Setiap kegiatan dan perilaku perusahaan apapun bentuknya selalu mempunyai pengaruh dan mempengaruhi masyarakat dan pihak-pihak ketiganya. Perilaku dan kegiatan perusahaan pada dasarnya sangat besar pengaruhnya bagi perekonomian lokal maupun nasional bahkan internasional karena pada dasarnya perusahaan merupakan pelaku ekonomi yang aktif. Demikian juga tidak menutup kemungkinan bergeraknya perusahaan menjadi maju dan berkembang, pasti akan diikuti oleh perkembangan masyarakat. Perusahaan, melalui manajemen yang diterapkannya, berusaha untuk mencapai hasil yang maksimal dengan usaha yang minimal.[8]

Sebagai bagian dari manajemen perusahaan tentu akan ditanamkan budaya kerja perusahaan kepada para tenaga kerjanya. Budaya perusahaan seperti kerja keras, penghargaan atas prestasi, hukuman atas pelanggaran, kedisiplinan, integritas, dan tanggung jawab yang tinggi akan membentuk karakter dan perilaku para pekerjanya. Bahkan manajemen waktu, cara berpakaian, dan pola perilaku para pekerjanya juga sangat dipengaruhi oleh budaya kerja perusahaan.

Pada dasarnya, perusahaan merupakan organ masyarakat yang mempunyai beberapa fungsi yang sangat penting bagi pemangku kepentingan pada umumnya:[9]

1.      Perusahaan selalu memenuhi kebutuhan masyarakat, dari kebutuhan primer, sekunder dan tersier bahkan sampai kebutuhan-kebutuhan apapun.

2.      Perusahaan mampu menyerap tenaga kerja dan membuka lapangan pekerjaan baru.

3.      Perusahaan adalah agen pembaharuan dan penerapan IPTEK yang paling efisien.

4.      Perusahaan melakukan pemasaran barang dan jasa yang dibutuhkan masyarakat.

Dengan demikian dapat dikatakan bahwa keberadaan perusahaan sangat dibutuhkan dan mempunyai nilai yang sangat penting bagi masyarakat pada umumnya dan perkembangan masyarakat itu sendiri. Jadi  tanpa organ, yang dalam hal ini perusahaan yang mempunyai berbagai fungsi tersebut, masyarakat tidak mungkin tidak harus menerima, baik organ demi kelangsungan hidup masyarakat itu sendiri. Meskipun demikian, betapa baik dan pentingnya perusahaan, tetap mempunyai dua sisi yang berbeda.[10]

Perusahaan sebagai organ masyarakat mempunyai dua sisi positif dan penting bagi kehidupan dan masa depan manusia, terutama dalam mewujudkan kesejahteraan bersama. Tetapi juga mempunyai satu sisi negatif, yang menimbulkan dampak negatif pada banyak hal. Dari sisi positifnya perusahaan mampu melakukan banyak hal, antara lain:[11]

Pertama, perusahaan selalu menawarkan kebutuhan masyarakat dengan semua konsep inovasinya, yang selanjutnya akan mendorong pembaharuan dan mengadopsi perkembangan Iptek  secara berkesinambungan dan terus menerus yang menciptakan kesejahteraan bersama. Kedua, perusahaan merupakan salah satu pusat kegiatan ekonomi di dalam masyarakat yang mampu menciptakan lapangan pekerjaan baru, dan juga mampu melahirkan kesejahteraan baru.
-------
● Latihan Tertulis A
Sebutkan semua fungsi perusahaan bagi pemangku kepentingan yang tercantum dalam daftar bernomor pada artikel tentang perusahaan.
● Latihan Tertulis B
Sunting bagian artikel antara "Pertama, perusahaan selalu" dan "melahirkan kesejahteraan baru.", inklusif, dengan mengganti "Iptek" menjadi "teknologi".
Baris-baris data ini tidak berkaitan dengan artikel di atas.

● Cuplikan Data
-------
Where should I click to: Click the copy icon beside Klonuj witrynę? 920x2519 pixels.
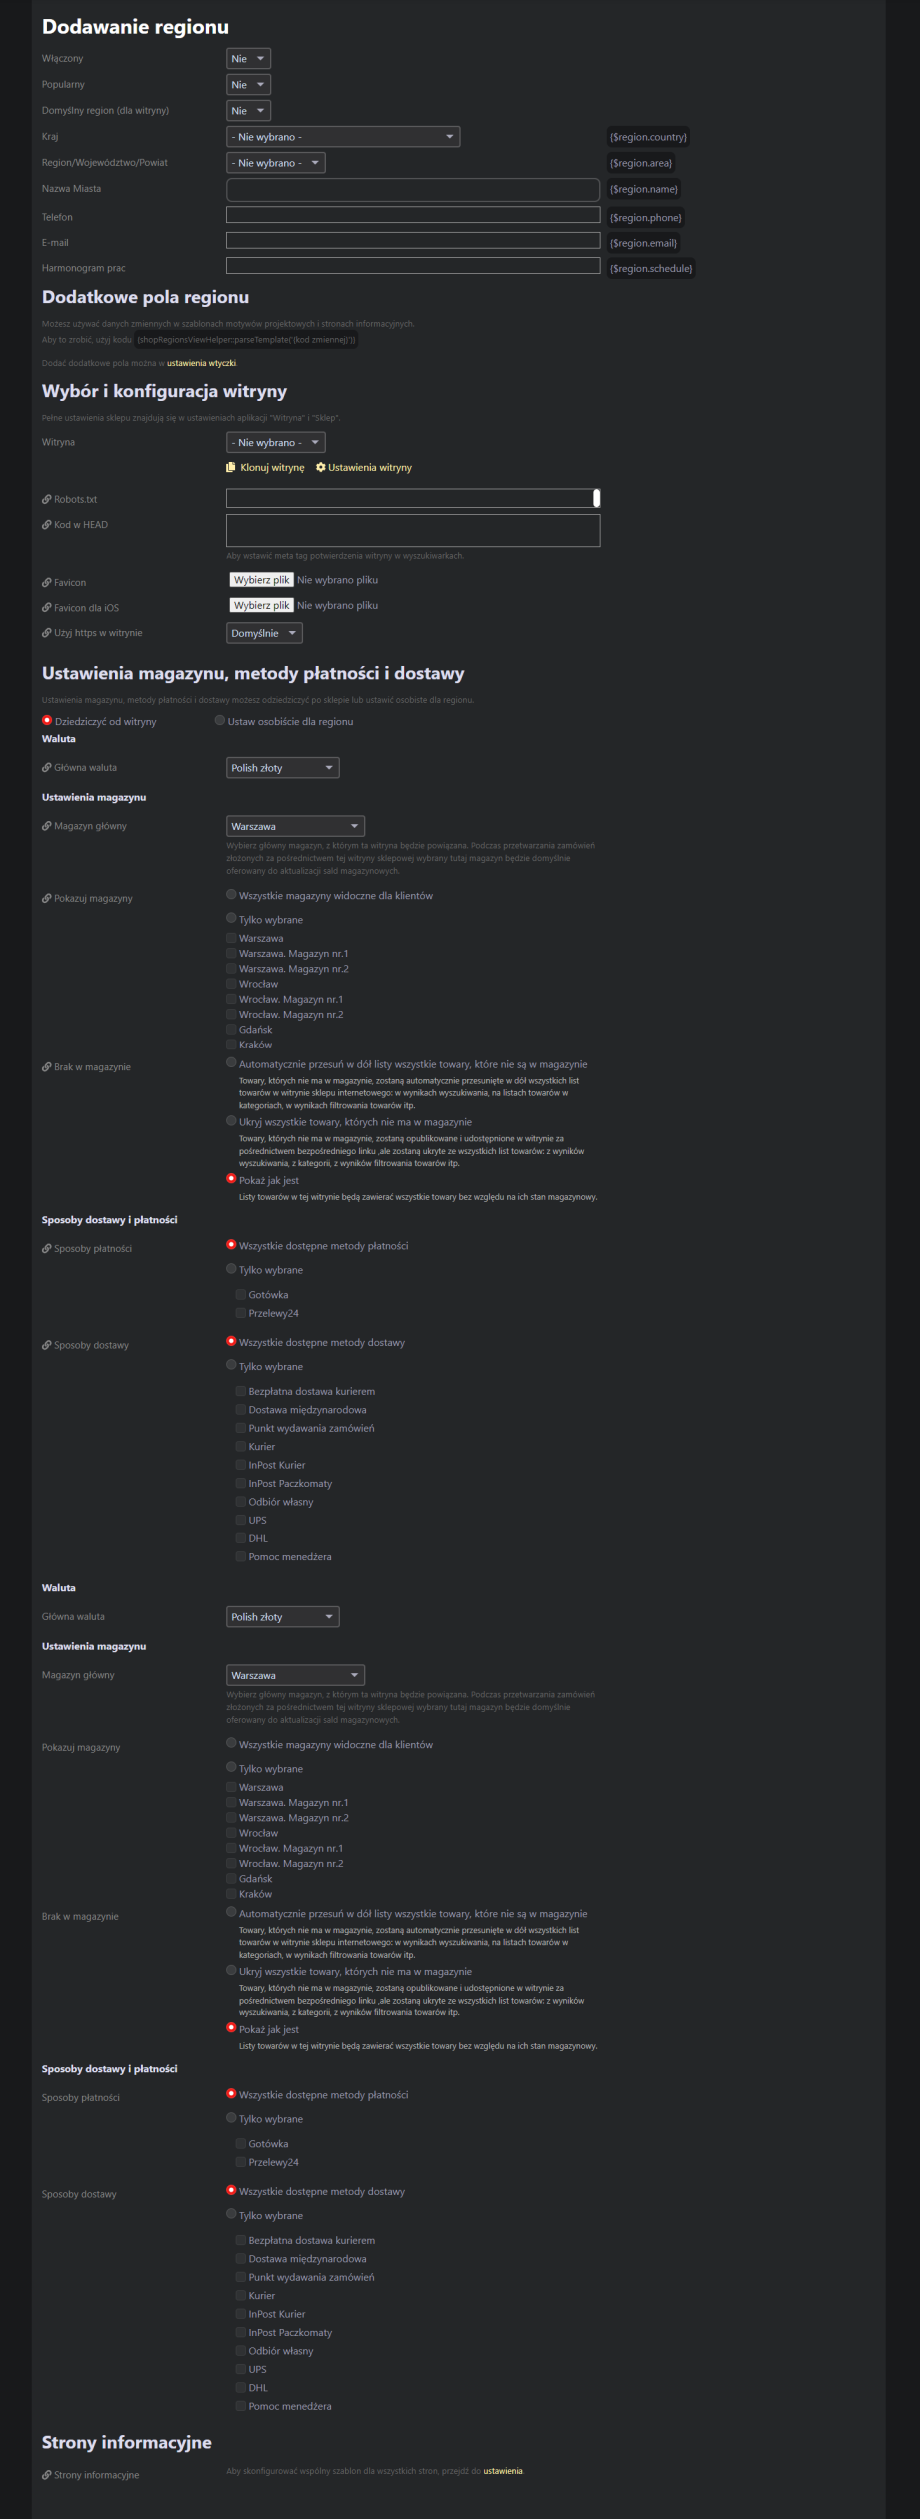coord(231,468)
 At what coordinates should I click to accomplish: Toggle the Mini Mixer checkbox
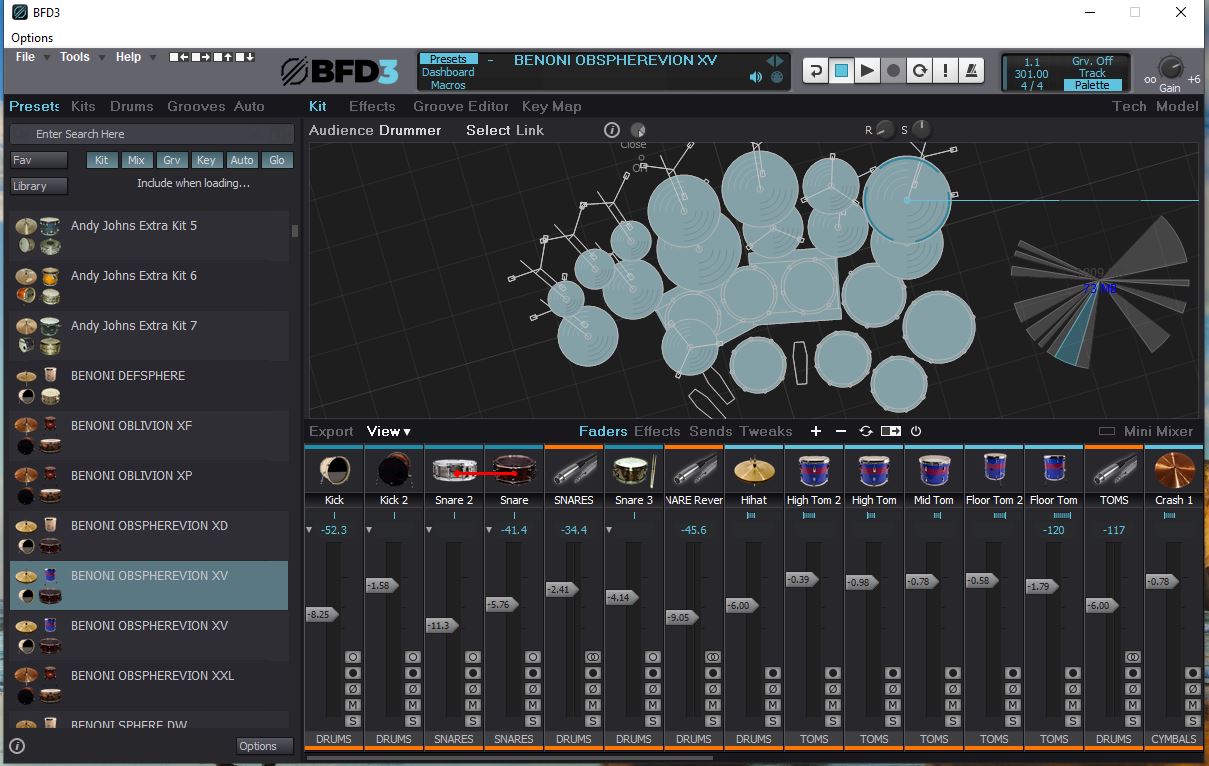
-------
● Jawaban Benar A
1. Perusahaan selalu memenuhi kebutuhan masyarakat, dari kebutuhan primer, sekunder dan tersier bahkan sampai kebutuhan-kebutuhan apapun.
2. Perusahaan mampu menyerap tenaga kerja dan membuka lapangan pekerjaan baru.
3. Perusahaan adalah agen pembaharuan dan penerapan IPTEK yang paling efisien.
4. Perusahaan melakukan pemasaran barang dan jasa yang dibutuhkan masyarakat.

● Jawaban Benar B
Pertama, perusahaan selalu menawarkan kebutuhan masyarakat dengan semua konsep inovasinya, yang selanjutnya akan mendorong pembaharuan dan mengadopsi perkembangan teknologi  secara berkesinambungan dan terus menerus yang menciptakan kesejahteraan bersama. Kedua, perusahaan merupakan salah satu pusat kegiatan ekonomi di dalam masyarakat yang mampu menciptakan lapangan pekerjaan baru, dan juga mampu melahirkan kesejahteraan baru.